So this has been my world for the last while. And you wonder why I haven't written? BUT it's getting better. Just a final coat and a light sanding (please let it be a light sanding) and I'm ready for paint. There are more things beyond that, but I don't have the heart to plan that far ahead, not while I've got my while hell waiting for me...

PS - if you think this is laid on thick, imagine the pain of my parents when I was a teenager :)

Tuesday, February 15, 2011

Not dead...

The rumours of my death are greatly exaggerated. That's not to say it hasn't felt like I'm dying. No I've been in the process of mudding the drywall and I took a few days off from the bathroom for the first time in 3 weeks. That being said, I'm back at it now and hoping to have some significant updates soon. Here is the battle plan:

A couple more nights of mudding, then a light sand.
Prime the whole room.
Get the ceiling and walls painted.
Lay the Ditra on the floor.
Cut and lay the tile.
Grout the tile.

I'm hoping to have all that done by the end of the coming weekend. Truth of the matter is being back to work really cuts down the time I have in the evenings to get things done so it's slow going. However, I do have a functioning shower now so I've come to discover that the greatest indicator of being human is the ability to have a shower. Stay tuned, there is more to come...

Monday, February 7, 2011

Progress!!

Well it's not a long post tonight, but it is a significant one. I've got the shower tiled and grouted!! Yay!! Tomorrow I caulk, and add some more trim and then once everything has dried fully I get to take a shower. It will be sad to give up the rag and stick that has kept me company so long now, but I think it's a necessary step to move on.

*Data entries:*
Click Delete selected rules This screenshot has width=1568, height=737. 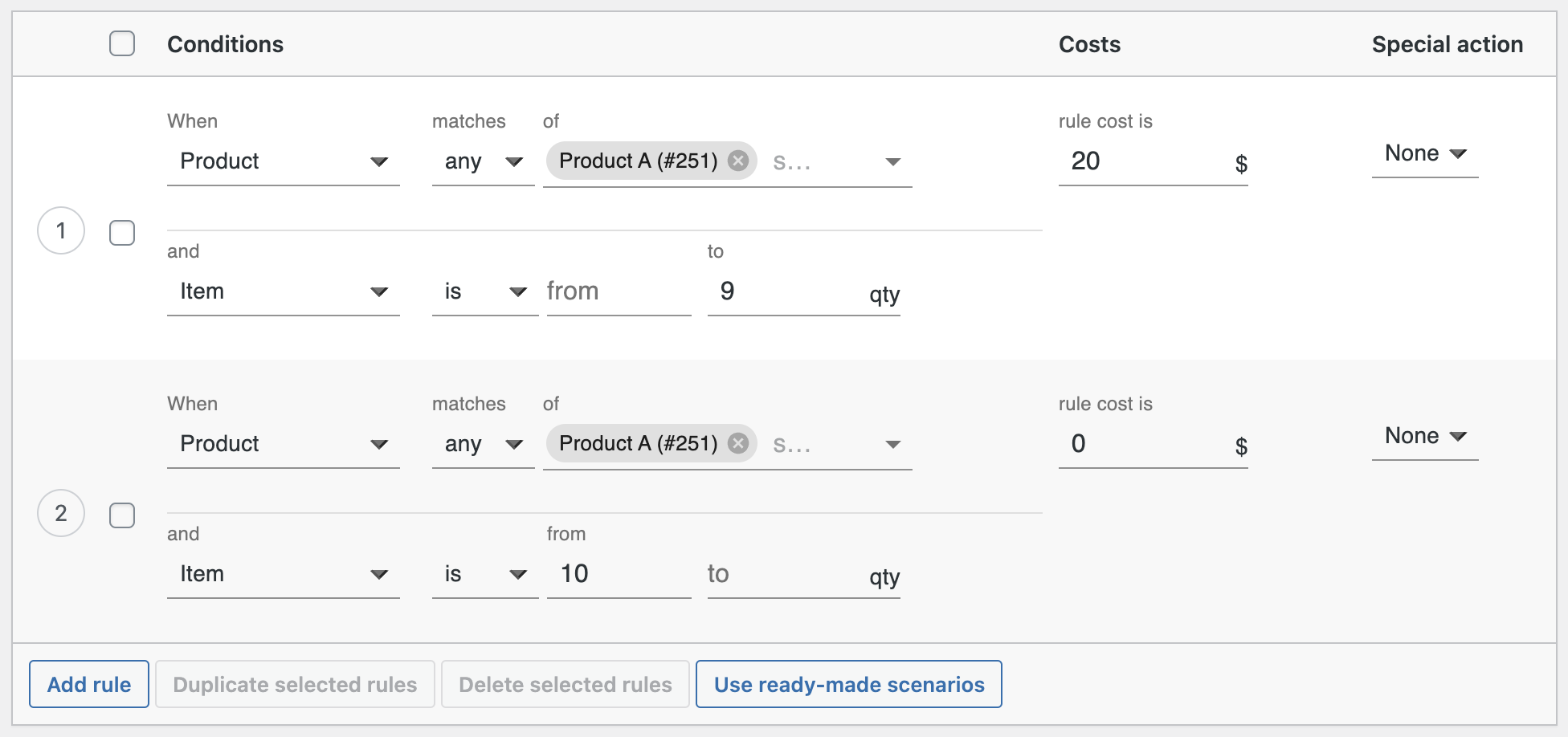point(565,684)
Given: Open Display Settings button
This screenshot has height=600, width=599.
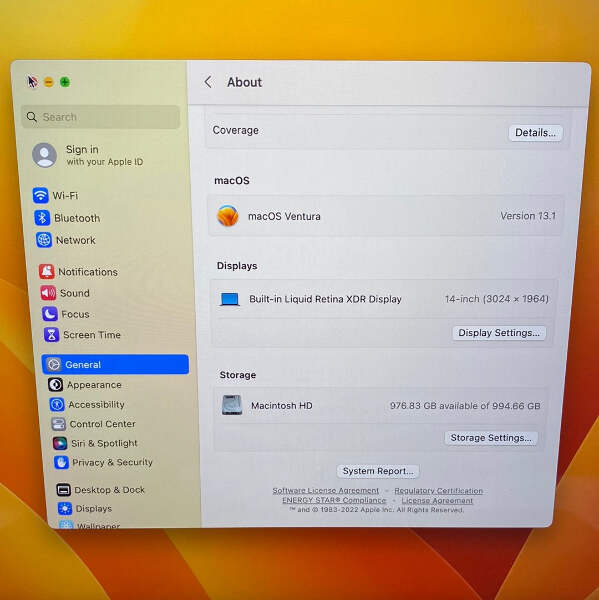Looking at the screenshot, I should [499, 333].
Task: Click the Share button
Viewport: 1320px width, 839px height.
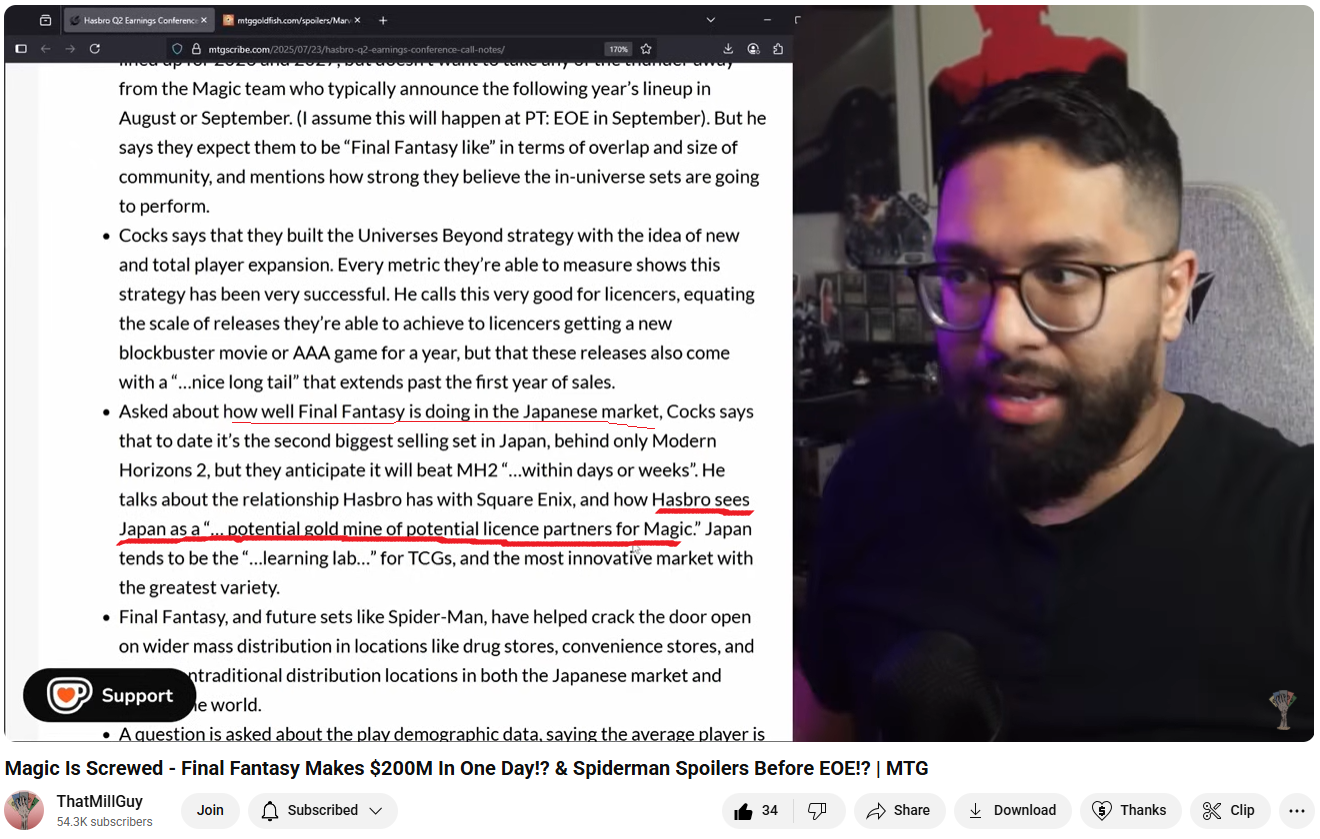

*What the exercise asks:* In the bathroom renovation posts, what step comes right after priming the whole room in the battle plan? You won't need the rows.

*Solution:* Getting the ceiling and walls painted.